The neighbors called the police. They asked me if I was suicidal and I said no, I was just very angry. But they took me to a health center anyway; I couldn't function anymore…" Kristi's voice breaks. She starts to cry, but after a long moment, she carries on.

"I called my doctor and she told my husband to take me to the hospital but I didn't go," Kristi says. "Later that night I took about half a bottle of sleeping pills—that's when he took me to ER. The next day I was taken to Holly Hill, a mental health facility, where I stayed for three weeks. And I had six weeks of outpatient therapy.

"When I saw my psychiatrist again, she said Chantix didn't have anything to do with my nervous breakdown. So I have a big beef with her and of course with the drug company.

"I ended up losing a great new job. I couldn't concentrate and kept messing things up so they had to let me go. I don't know if Chantix is completely to blame but I've been on other meds for years and I was fine; I've always been in control and I've worked all my life.

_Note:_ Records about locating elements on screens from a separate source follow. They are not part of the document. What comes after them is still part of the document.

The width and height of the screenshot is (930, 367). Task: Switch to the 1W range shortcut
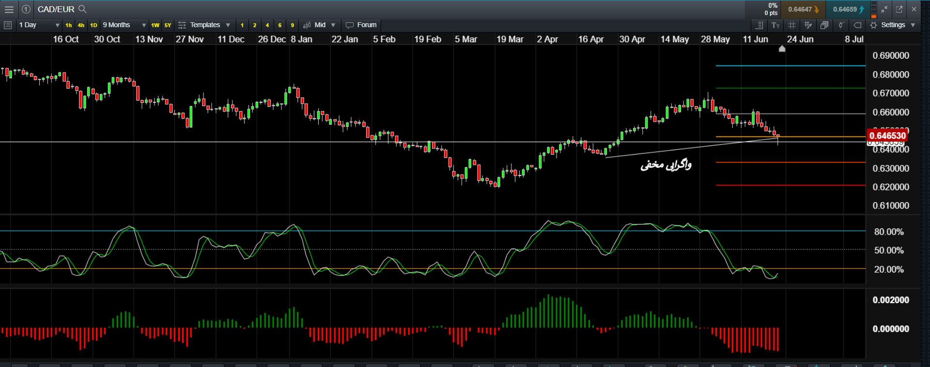[155, 25]
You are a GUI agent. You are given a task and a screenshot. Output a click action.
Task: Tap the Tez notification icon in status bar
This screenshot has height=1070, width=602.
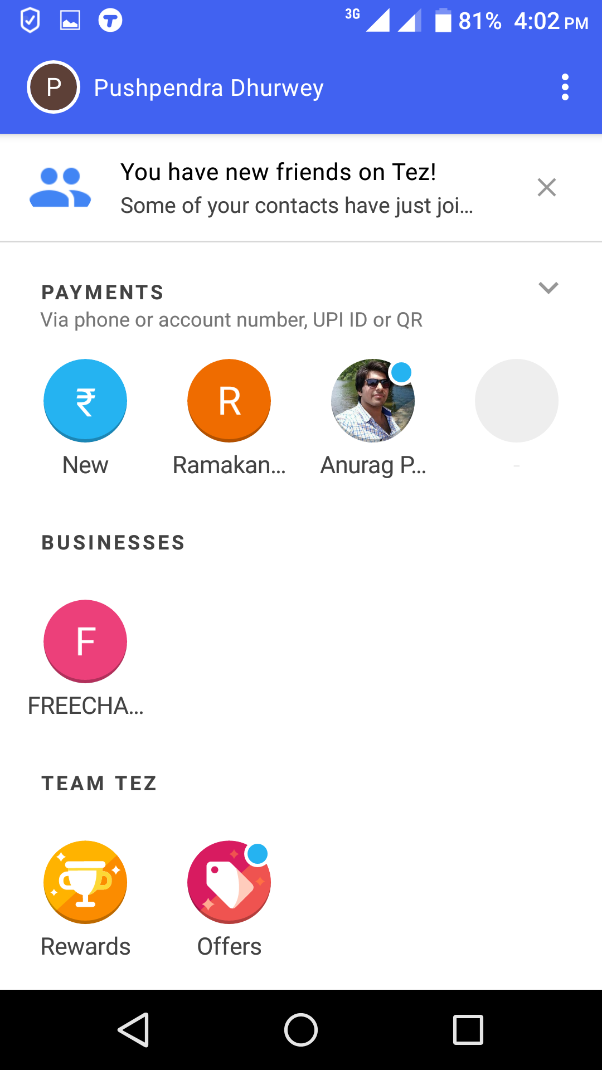(x=110, y=21)
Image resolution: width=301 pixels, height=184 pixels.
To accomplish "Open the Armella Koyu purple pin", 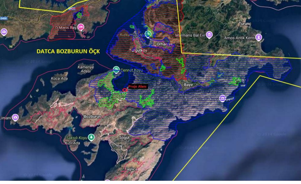I will pos(223,98).
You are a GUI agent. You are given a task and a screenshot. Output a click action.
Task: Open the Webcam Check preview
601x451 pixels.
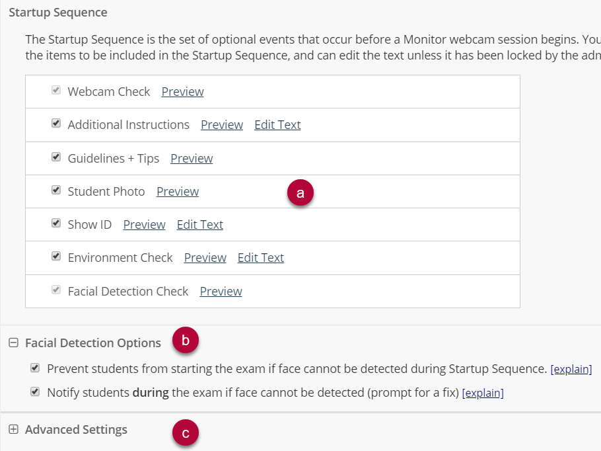(182, 92)
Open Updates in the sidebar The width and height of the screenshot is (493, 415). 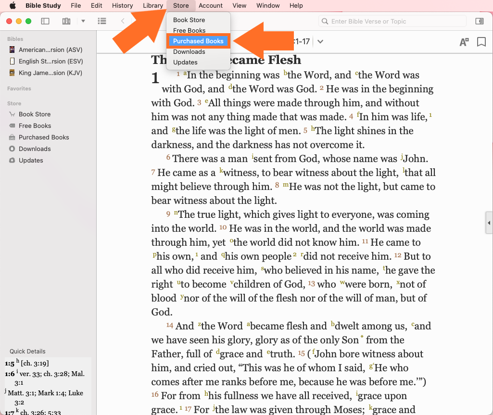31,160
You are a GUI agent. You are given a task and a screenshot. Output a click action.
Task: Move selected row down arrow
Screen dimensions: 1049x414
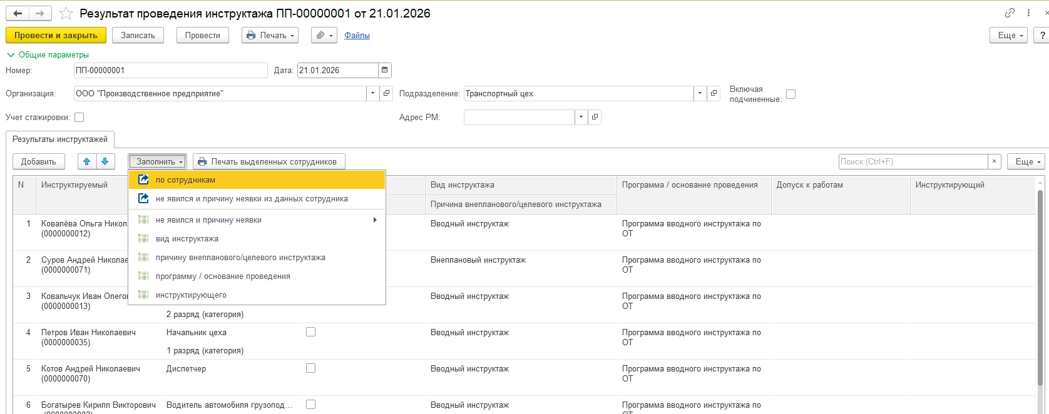105,161
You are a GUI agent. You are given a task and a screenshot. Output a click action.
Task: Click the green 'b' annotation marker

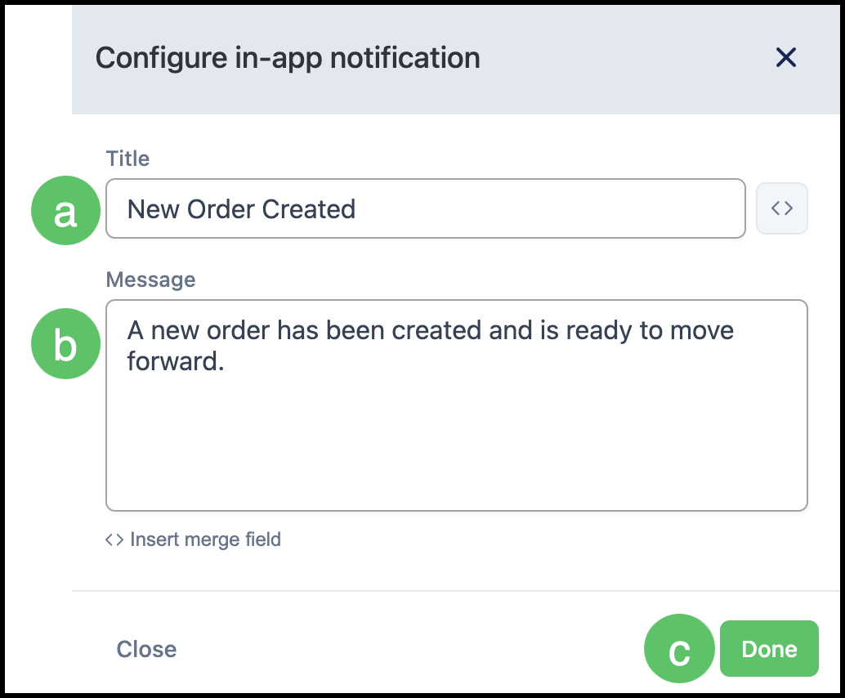point(65,343)
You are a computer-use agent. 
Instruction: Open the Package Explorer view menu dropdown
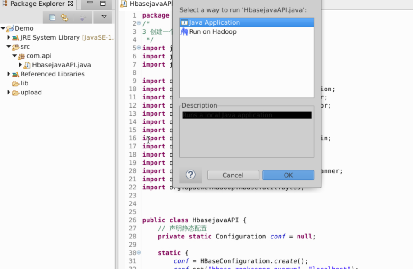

"The only way I found out that Chantix was to blame for my psychotic episode and suicide attempt was because my mother researched Chantix online. 'You aren't going to believe this but there are many people who had the same side effects,' she said. I was shocked and really mad, at the manufacturer and my doctor; she should never have prescribed it to me.

"And to top it off, I still have to pay her bill. I already paid $5000 in cash to the mental health clinic. In just one year, my life went from being a functional good worker to being completely disabled—now I am on social security disability and it's a daily struggle. Chantix is definitely not for everyone."